Return the opening lines of the material, word for word. End with the line that contains "This screenshot has width=1550, height=784.".

== Segment start ==

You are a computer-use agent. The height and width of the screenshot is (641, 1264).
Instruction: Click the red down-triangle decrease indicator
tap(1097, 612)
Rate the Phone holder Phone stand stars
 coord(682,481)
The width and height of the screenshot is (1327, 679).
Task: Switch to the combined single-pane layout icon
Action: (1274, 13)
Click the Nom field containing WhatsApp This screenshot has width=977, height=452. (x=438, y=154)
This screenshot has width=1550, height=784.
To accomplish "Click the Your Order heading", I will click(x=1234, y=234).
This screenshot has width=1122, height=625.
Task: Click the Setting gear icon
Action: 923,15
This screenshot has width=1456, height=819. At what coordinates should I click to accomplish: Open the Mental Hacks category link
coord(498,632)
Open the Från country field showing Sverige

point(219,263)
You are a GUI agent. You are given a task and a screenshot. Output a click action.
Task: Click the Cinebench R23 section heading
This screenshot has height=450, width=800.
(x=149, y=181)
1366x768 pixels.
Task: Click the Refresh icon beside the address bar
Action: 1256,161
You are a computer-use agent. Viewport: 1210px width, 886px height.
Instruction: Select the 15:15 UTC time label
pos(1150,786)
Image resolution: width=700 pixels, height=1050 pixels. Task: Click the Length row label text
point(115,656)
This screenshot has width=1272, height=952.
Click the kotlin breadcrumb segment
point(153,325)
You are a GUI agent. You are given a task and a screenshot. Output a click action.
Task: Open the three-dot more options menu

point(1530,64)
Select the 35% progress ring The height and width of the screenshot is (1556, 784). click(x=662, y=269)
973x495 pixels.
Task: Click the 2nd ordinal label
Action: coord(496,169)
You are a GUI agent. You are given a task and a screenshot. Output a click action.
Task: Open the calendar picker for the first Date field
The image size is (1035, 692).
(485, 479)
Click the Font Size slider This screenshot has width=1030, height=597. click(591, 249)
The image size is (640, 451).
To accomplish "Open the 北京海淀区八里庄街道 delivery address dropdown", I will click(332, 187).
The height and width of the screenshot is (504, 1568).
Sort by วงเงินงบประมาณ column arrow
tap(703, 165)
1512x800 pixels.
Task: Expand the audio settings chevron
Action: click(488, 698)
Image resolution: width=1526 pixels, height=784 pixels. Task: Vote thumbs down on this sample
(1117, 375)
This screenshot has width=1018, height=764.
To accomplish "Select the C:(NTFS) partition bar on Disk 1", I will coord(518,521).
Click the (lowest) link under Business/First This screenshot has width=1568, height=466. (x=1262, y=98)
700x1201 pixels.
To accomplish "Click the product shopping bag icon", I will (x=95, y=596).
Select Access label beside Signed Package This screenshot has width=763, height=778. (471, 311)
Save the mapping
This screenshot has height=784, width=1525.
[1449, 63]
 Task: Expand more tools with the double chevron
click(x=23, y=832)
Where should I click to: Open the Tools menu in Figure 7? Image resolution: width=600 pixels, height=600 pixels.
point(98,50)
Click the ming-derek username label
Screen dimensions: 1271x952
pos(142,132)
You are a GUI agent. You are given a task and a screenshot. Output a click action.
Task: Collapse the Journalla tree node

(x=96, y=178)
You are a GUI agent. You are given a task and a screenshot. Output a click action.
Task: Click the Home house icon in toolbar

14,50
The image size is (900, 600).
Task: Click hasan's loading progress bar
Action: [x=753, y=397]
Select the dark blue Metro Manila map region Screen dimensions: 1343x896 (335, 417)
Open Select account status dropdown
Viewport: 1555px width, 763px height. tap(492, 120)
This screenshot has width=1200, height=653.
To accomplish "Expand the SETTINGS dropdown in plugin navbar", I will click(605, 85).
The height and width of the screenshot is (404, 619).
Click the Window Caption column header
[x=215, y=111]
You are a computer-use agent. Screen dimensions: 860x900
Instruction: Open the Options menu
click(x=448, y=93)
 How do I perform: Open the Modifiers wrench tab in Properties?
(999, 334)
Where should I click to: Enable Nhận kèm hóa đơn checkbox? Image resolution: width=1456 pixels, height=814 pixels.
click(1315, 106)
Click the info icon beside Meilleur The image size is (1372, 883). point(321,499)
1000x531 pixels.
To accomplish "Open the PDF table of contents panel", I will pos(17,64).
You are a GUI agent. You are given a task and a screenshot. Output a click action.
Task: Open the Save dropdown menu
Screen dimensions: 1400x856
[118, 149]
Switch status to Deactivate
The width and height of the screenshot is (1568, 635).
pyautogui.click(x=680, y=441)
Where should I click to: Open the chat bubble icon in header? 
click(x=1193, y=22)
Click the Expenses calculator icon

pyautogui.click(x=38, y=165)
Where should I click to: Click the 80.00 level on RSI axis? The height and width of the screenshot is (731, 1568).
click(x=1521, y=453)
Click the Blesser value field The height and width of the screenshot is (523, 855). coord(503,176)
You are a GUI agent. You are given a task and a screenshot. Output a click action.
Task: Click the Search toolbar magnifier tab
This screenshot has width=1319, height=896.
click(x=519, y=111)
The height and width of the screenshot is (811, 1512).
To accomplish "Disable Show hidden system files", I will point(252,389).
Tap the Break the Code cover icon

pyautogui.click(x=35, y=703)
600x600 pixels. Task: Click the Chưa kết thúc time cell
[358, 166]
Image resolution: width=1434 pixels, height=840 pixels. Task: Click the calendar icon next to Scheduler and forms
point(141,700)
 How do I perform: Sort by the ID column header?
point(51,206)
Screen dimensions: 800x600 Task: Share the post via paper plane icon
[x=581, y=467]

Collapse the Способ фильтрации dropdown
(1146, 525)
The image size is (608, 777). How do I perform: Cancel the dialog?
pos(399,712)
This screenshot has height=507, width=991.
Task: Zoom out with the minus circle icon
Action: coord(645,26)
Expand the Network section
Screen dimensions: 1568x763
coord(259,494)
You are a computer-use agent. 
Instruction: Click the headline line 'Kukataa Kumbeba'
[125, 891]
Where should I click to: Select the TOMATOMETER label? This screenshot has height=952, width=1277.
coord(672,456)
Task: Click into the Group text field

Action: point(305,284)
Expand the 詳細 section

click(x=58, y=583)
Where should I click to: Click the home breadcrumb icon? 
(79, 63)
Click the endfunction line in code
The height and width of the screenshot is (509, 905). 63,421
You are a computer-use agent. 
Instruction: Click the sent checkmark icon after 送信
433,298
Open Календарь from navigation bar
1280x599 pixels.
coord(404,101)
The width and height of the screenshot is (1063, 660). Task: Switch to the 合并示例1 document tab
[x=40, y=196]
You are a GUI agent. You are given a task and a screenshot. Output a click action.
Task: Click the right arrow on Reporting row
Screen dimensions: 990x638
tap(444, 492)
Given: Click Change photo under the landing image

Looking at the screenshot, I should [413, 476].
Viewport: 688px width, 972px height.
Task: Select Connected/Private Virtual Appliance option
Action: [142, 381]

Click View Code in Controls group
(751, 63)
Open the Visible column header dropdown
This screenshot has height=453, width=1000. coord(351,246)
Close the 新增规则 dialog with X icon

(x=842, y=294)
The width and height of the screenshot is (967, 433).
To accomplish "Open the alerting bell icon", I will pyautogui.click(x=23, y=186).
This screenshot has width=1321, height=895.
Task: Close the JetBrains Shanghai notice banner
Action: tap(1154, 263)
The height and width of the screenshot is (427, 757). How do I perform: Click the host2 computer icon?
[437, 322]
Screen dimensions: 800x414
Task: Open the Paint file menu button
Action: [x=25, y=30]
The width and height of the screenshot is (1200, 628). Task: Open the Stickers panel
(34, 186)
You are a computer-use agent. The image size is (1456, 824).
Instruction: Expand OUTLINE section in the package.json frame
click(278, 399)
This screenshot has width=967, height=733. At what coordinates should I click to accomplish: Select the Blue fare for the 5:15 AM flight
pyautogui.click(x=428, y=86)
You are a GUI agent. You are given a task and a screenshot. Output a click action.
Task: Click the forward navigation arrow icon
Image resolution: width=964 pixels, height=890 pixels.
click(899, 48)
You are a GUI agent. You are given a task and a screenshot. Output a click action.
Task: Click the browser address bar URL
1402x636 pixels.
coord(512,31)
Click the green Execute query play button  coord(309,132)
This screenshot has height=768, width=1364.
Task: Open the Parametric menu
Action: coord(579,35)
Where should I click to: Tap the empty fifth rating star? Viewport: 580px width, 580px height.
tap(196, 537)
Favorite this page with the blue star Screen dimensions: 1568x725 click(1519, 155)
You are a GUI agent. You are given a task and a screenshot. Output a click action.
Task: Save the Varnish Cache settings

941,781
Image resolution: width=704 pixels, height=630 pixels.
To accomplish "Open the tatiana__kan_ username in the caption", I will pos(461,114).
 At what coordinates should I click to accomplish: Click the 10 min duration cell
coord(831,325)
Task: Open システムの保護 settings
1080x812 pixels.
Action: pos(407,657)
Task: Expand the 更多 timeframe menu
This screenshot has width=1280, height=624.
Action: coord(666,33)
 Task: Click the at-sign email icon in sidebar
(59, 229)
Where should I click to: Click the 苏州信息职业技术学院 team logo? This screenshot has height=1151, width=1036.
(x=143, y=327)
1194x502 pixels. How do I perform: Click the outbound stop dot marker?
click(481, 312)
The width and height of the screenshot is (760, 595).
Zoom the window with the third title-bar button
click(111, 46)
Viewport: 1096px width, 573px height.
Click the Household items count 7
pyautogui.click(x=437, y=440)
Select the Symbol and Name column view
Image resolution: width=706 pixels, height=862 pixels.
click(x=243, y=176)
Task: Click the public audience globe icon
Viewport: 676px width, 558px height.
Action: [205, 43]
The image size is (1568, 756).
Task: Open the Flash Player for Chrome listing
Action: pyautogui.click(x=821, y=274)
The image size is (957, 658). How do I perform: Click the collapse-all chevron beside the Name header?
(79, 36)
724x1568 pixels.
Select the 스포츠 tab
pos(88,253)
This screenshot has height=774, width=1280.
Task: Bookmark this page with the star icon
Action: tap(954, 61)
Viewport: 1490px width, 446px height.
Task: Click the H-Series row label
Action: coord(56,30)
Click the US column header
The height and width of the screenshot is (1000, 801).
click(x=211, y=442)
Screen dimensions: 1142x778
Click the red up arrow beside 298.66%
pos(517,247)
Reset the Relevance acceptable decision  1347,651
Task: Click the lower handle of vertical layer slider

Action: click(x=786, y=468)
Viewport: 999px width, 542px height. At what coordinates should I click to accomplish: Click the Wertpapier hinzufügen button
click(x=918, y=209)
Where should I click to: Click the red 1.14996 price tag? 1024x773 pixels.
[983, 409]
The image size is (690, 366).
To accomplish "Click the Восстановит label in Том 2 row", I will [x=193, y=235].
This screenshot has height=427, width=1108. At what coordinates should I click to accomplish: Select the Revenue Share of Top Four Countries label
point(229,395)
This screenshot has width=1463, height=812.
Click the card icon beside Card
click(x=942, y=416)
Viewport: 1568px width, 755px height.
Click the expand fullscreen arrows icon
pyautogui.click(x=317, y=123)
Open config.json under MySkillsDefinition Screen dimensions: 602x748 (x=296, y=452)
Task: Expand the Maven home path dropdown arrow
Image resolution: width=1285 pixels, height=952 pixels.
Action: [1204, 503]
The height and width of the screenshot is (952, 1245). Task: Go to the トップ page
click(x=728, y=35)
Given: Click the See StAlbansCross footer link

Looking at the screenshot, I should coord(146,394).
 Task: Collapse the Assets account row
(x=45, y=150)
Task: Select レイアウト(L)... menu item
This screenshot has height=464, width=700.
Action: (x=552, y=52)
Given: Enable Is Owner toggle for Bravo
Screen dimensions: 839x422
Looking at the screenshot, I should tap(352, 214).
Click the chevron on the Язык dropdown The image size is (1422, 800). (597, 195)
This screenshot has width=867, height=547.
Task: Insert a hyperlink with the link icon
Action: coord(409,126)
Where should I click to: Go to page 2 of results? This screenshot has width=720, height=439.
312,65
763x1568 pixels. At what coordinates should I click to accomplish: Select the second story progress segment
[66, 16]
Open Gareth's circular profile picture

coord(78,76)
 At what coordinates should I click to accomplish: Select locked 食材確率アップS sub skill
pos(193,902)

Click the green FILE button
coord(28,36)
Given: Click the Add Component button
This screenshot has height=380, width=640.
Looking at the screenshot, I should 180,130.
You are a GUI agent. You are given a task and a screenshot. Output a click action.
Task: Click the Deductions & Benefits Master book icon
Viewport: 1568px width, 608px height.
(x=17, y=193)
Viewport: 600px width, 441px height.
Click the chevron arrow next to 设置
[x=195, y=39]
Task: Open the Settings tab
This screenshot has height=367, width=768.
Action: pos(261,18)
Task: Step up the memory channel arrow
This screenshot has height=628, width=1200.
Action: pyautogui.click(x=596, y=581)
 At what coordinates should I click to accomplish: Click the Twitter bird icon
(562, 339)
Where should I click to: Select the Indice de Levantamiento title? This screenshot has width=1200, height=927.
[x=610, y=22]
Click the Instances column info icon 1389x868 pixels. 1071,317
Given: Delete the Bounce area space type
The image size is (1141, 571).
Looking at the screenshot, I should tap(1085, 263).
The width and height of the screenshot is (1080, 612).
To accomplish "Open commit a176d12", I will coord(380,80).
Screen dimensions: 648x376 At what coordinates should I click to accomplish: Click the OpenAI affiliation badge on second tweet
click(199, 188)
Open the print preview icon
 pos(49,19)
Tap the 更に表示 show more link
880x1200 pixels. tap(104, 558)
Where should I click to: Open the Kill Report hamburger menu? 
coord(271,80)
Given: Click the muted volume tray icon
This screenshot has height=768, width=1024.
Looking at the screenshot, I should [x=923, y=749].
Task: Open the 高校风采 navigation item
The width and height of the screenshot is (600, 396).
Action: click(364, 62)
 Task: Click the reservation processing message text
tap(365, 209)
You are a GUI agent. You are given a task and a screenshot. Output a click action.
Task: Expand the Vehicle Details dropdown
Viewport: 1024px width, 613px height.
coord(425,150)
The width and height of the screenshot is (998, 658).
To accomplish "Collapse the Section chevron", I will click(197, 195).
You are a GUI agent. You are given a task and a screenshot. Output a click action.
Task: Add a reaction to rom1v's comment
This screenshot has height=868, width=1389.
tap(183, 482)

== Segment end ==

Result for this task:
You are a computer-use agent. The height and width of the screenshot is (641, 1264).
Instruction: Click the red down-triangle decrease indicator
tap(1097, 612)
Rate the Phone holder Phone stand stars
 coord(682,481)
The width and height of the screenshot is (1327, 679).
Task: Switch to the combined single-pane layout icon
Action: (1274, 13)
Click the Nom field containing WhatsApp This screenshot has width=977, height=452. (x=438, y=154)
This screenshot has width=1550, height=784.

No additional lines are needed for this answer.